> _Data for the task_:
Content starts
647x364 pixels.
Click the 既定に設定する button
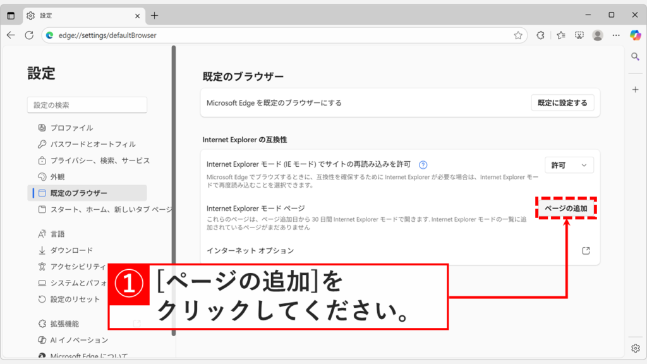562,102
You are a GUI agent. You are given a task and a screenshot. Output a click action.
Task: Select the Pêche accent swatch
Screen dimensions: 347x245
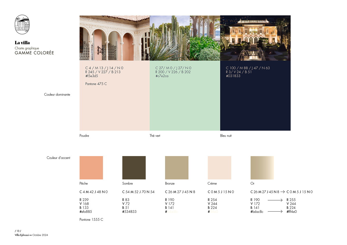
Content ends
Content starts
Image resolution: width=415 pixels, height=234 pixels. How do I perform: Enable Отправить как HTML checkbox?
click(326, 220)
Content ends
Content starts
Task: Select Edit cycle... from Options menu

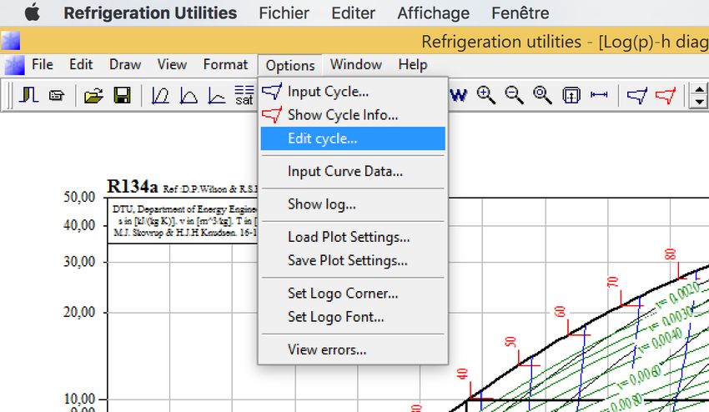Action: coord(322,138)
Content ends
> _What this task involves_:
In the data above, find the line containing "647x364 pixels." and the line containing "Screen dimensions: 347x245". Repeat those two lines and everything between them exactly, minus the pictures.

> _Exercise output_:
647x364 pixels.
Click the 既定に設定する button
562,102
You are a GUI agent. You are given a task and a screenshot. Output a click action.
Task: Select the Pêche accent swatch
Screen dimensions: 347x245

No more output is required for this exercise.